Procès de Moussa Mara au Mali : une menace pour la liberté d’expression

C’est dans une atmosphère pesante au tribunal de Bamako, la capitale du Mali, que l’ancien chef du gouvernement Moussa Mara a comparu ce mardi. Les magistrats ont opposé une fin de recevoir à la demande de mise en liberté provisoire formulée par sa défense. Pire encore, le ministère public a requis une condamnation de deux ans de prison ferme, illustrant le durcissement de la junte militaire face à toute forme de contestation politique.

L’arrestation de Moussa Mara, qui a dirigé la primature entre 2014 et 2015, remonte au 1er août dernier. Ce qui lui est reproché ? Une simple publication sur les réseaux sociaux où il exprimait son soutien aux détenus politiques maliens, tout en promettant de se battre pour que justice leur soit rendue.

Les autorités l’accusent désormais d’avoir porté atteinte à la crédibilité de l’État, de s’être opposé à l’autorité légitime, d’avoir incité à des troubles publics et d’avoir propagé de fausses informations. Ouvert le 29 septembre devant une juridiction spécialisée dans la cybercriminalité, son procès devrait connaître son dénouement le 27 octobre. De nombreux observateurs s’inquiètent déjà du manque d’impartialité de cette procédure judiciaire.

Pour ses avocats, ces poursuites constituent une attaque directe contre les libertés fondamentales. « Ces griefs n’ont aucun lien réel avec les propos tenus par Mara sur X », a souligné un membre de son conseil. Le bâtonnier Mounkaïla Yayé a renchéri en affirmant qu’il s’agit d’un « procès contre le droit à la liberté d’expression », avertissant qu’une telle condamnation pourrait instaurer un climat de peur durable.

Depuis le coup d’État de 2021, le régime militaire mené par le général Assimi Goïta a méthodiquement réduit l’espace démocratique au Mali. Les activités des partis politiques sont proscrites, tandis que les arrestations et les disparitions forcées touchent de plus en plus de journalistes et de militants des droits humains. En reportant sans cesse les élections, le général Goïta maintient son emprise sur le pays sans perspective de transition civile.
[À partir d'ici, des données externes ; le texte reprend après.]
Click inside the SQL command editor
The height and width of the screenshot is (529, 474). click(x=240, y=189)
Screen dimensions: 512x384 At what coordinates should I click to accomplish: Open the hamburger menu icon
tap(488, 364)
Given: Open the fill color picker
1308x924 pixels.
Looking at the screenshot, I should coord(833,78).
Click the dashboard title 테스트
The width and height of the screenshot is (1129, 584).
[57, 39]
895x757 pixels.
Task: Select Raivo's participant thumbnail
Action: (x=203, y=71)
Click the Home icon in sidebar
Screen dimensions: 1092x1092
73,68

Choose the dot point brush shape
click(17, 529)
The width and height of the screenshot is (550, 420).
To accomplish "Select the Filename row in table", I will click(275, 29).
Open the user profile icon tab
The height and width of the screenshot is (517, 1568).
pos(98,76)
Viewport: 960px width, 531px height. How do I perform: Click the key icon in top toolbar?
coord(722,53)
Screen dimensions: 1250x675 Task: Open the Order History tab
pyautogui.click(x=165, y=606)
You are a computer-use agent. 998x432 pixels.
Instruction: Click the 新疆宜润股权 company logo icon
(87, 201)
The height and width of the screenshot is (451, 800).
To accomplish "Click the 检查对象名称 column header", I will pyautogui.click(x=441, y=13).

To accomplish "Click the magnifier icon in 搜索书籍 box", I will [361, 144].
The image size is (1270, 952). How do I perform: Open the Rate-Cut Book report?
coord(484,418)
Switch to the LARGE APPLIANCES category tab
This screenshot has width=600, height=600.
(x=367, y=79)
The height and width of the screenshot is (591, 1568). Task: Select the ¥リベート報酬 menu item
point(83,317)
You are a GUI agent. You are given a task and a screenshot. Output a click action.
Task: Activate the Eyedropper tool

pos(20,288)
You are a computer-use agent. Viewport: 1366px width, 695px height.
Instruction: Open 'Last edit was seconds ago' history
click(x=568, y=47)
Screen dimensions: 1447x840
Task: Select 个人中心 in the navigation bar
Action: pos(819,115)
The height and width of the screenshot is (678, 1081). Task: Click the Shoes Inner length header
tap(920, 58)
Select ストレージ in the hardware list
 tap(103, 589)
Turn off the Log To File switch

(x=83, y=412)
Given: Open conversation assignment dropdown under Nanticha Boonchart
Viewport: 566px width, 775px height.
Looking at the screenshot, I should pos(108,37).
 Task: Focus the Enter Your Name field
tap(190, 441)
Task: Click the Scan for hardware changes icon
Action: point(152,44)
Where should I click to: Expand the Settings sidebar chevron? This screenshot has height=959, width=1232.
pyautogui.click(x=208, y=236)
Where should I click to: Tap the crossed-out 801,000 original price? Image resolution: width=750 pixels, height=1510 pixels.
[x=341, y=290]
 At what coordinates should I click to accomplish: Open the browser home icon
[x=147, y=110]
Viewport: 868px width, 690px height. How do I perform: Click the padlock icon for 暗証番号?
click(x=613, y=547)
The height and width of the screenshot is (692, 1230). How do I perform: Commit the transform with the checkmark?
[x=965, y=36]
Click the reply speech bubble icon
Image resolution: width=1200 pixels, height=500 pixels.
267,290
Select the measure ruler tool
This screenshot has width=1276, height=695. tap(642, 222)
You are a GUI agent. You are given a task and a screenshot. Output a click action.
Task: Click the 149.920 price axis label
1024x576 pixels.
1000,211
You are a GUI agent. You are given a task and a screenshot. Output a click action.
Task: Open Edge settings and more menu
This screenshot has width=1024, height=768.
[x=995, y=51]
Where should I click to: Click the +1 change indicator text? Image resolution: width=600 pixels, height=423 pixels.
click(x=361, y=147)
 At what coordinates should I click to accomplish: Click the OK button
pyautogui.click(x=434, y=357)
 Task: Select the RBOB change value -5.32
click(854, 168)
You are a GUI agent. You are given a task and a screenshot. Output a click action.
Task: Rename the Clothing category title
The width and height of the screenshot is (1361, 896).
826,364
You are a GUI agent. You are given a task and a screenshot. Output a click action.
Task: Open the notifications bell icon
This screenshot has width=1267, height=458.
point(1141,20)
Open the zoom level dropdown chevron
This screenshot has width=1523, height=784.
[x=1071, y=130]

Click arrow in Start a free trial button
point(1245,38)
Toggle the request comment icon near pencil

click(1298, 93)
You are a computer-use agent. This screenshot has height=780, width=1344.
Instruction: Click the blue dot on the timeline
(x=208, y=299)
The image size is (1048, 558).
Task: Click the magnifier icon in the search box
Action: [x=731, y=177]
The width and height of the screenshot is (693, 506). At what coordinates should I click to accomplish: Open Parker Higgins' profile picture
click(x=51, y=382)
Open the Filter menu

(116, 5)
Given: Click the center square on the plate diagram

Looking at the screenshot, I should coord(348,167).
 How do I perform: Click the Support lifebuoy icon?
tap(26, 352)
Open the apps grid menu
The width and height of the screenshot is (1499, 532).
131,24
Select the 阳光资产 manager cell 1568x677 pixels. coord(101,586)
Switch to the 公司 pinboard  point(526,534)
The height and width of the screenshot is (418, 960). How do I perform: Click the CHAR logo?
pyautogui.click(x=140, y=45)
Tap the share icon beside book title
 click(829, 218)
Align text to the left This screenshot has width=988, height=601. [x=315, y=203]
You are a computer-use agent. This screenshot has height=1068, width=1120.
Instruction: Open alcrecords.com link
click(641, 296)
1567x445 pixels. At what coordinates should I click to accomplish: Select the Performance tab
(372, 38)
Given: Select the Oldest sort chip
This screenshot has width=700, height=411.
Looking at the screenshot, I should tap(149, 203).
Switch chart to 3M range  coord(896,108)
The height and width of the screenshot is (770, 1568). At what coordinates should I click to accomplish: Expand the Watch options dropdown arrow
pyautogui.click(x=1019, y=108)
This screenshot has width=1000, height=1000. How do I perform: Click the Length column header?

Parallèlement, la junte ignore les appels à la reddition de comptes pour les exactions commises par les forces de sécurité. Sur le plan diplomatique, le Mali, le Burkina Faso et le Niger ont quitté la CEDEAO en janvier, privant les citoyens de recours devant la Cour de justice régionale. Plus récemment, ces trois nations ont annoncé leur intention de se retirer du traité de la Cour pénale internationale, affaiblissant davantage la protection des civils face aux atrocités de masse.

L’affaire Moussa Mara prouve qu’au Mali, même la solidarité envers les opprimés est devenue un acte répréhensible. Cette situation souligne l’intransigeance totale du pouvoir actuel envers la dissidence. Il est crucial que les autorités maliennes abandonnent les charges contre l’ancien Premier ministre, libèrent les prisonniers politiques et rétablissent le respect de la libre expression.